The most steps I’ve ever gotten in a single day is a little over 30,000, on two occasions, both on visits to New York City, where I grew up.

So all in all, I’m a little behind an Amish housewife (they averaged 14000, versus 18000 for the men). I think that’s some pretty badass company.

If you are far from that, don’t be discouraged. This isn’t about competing with Amish housewives or me or nerd superheroes from Lord of the Rings. Remember C.S Lewis’s VC cat. 3000 steps may be as hard a goal for you to attain as 10,000 is for a “normal,” “healthy,” “fit” individual. But that also means it’s just as glorious, maybe even more glorious. You are competing, if competing is even the right word, with yourself, with all your personal limitations factored in. Don’t bemoan that you aren’t a different self, with different challenges. Take up the challenge that has been presented to you. You are not a lesser urban ranger. You are exactly who urban ranger is for.

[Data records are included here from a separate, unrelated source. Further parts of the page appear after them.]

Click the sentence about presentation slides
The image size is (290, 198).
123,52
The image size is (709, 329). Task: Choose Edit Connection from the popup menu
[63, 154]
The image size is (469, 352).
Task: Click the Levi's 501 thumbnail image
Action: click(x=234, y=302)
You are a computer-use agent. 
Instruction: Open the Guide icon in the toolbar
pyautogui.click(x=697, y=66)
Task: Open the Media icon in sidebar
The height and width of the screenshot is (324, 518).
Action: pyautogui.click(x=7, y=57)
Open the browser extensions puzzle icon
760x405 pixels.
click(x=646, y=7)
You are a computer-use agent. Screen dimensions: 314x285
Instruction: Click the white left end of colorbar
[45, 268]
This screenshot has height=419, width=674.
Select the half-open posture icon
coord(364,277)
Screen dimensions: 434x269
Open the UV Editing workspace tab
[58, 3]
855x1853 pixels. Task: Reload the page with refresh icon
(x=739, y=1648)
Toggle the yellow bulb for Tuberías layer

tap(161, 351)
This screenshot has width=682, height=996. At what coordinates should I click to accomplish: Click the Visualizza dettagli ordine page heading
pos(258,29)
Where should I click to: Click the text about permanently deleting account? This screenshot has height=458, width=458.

Speaking of challenges, one of the most helpful things about the urban ranger metaphor is how it can psych you up to overcome them. Is it raining? Is it hot? Are your surroundings uninspiring? What would Strider do? He wouldn’t say: “Oh this is Mordor, this is not a pleasant place to walk, forget it.” Or “Oh, you’re just a sad little hobbit, forget it.”

No friends, hobbits and other demihumans included, we are to walk on – in the heat, in the rain, by the really ugly gas station, and yes, around the dining room table. We are urban rangers. We walk, it’s what we do.

That’s all for today. Thanks for listening.